Segmentation Mask with MediaPipe in TouchDesigner

The tutorial is an updated version of the MediaPipe Pose using the new segmentation mask function to identify the human body tracked. It used the Script TOP to generate the mask image. Users can further enhance the image with the Threshold TOP for display purpose. Similar to the previous tutorials, it assumes the installation of Python 3.7 and the MediaPipe library through Pip.
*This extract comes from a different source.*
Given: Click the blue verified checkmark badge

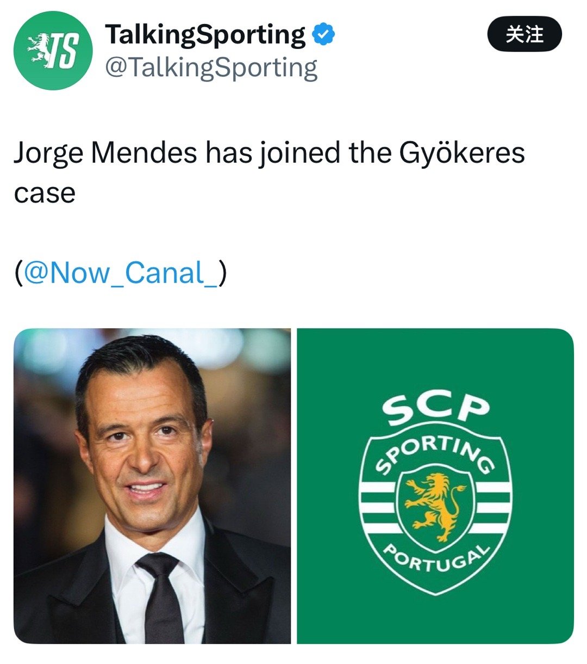Looking at the screenshot, I should [x=324, y=34].
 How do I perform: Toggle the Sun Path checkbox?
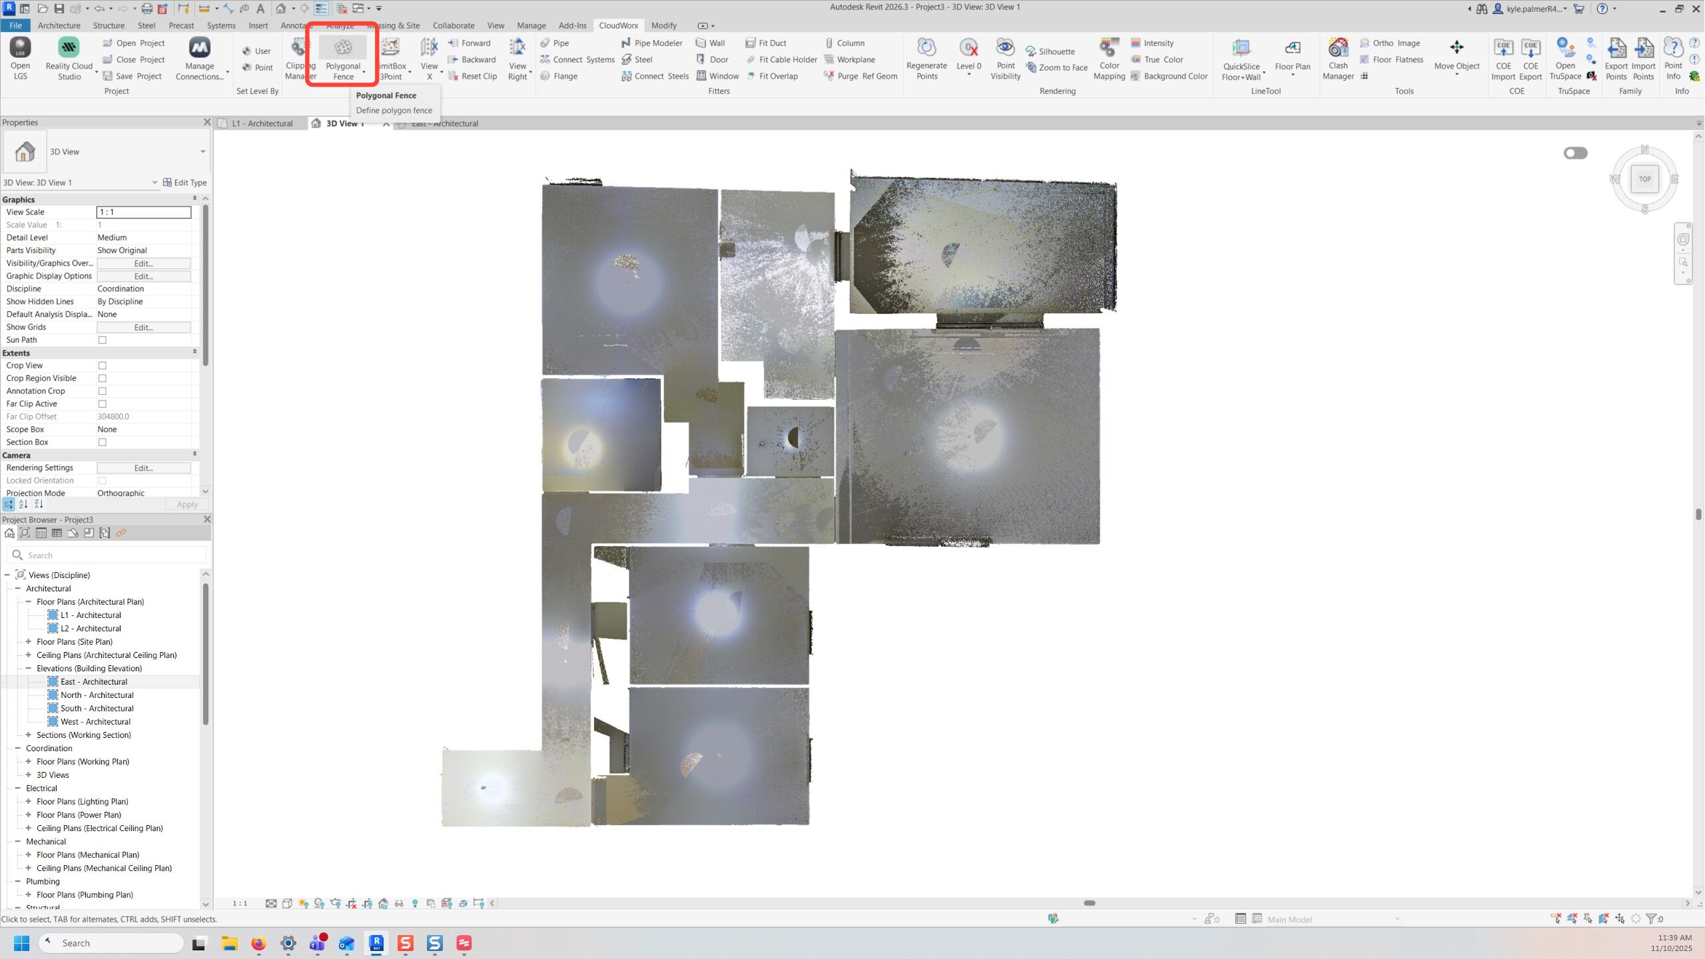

The source TouchDesigner project file is available in my TouchDesigner GitHub repository. The Python code is relatively straighforward. The pose tracking results will include an array (segmentation_mask) of the size of the tracked image. Each pixel will have a value between 0.0 to 1.0. Darker value will be the background while brighter value will likely be the tracked body. Here is the full listing.

# me - this DAT
# scriptOp - the OP which is cooking

import numpy as np
import cv2
import mediapipe as mp

mp_drawing = mp.solutions.drawing_utils
mp_pose = mp.solutions.pose

pose = mp_pose.Pose(
	min_detection_confidence=0.5,
	min_tracking_confidence=0.5,
	enable_segmentation=True
)

def onSetupParameters(scriptOp):
	return

# called whenever custom pulse parameter is pushed
def onPulse(par):
	return

def onCook(scriptOp):
	input = scriptOp.inputs[0].numpyArray(delayed=True)
	if input is not None:
		image = cv2.cvtColor(input, cv2.COLOR_RGBA2RGB)
		image *= 255
		image = image.astype('uint8')
		results = pose.process(image)
		
		if results.segmentation_mask is not None:
			rgb = cv2.cvtColor(results.segmentation_mask, cv2.COLOR_GRAY2RGB)
			rgb = rgb * 255
			rgb = rgb.astype(np.uint8)
			scriptOp.copyNumpyArray(rgb)
		else:
			black = np.zeros(image.shape, dtype=np.uint8)
			scriptOp.copyNumpyArray(black)
	return
Segmentation mask in MediaPipe

MediaPipe in TouchDesigner 10

This is the last part of the series, using MediaPipe in TouchDesigner. The following example is a continuation of the last post of pose tracking. This version will use a Script CHOP to output the position information of the torso tracked in the film sequence. The output window will display four numbers (11, 12, 23, 24) on the four corners of the torso. The four numbers are the indices of the pose landmarks corresponding to the torso of the body.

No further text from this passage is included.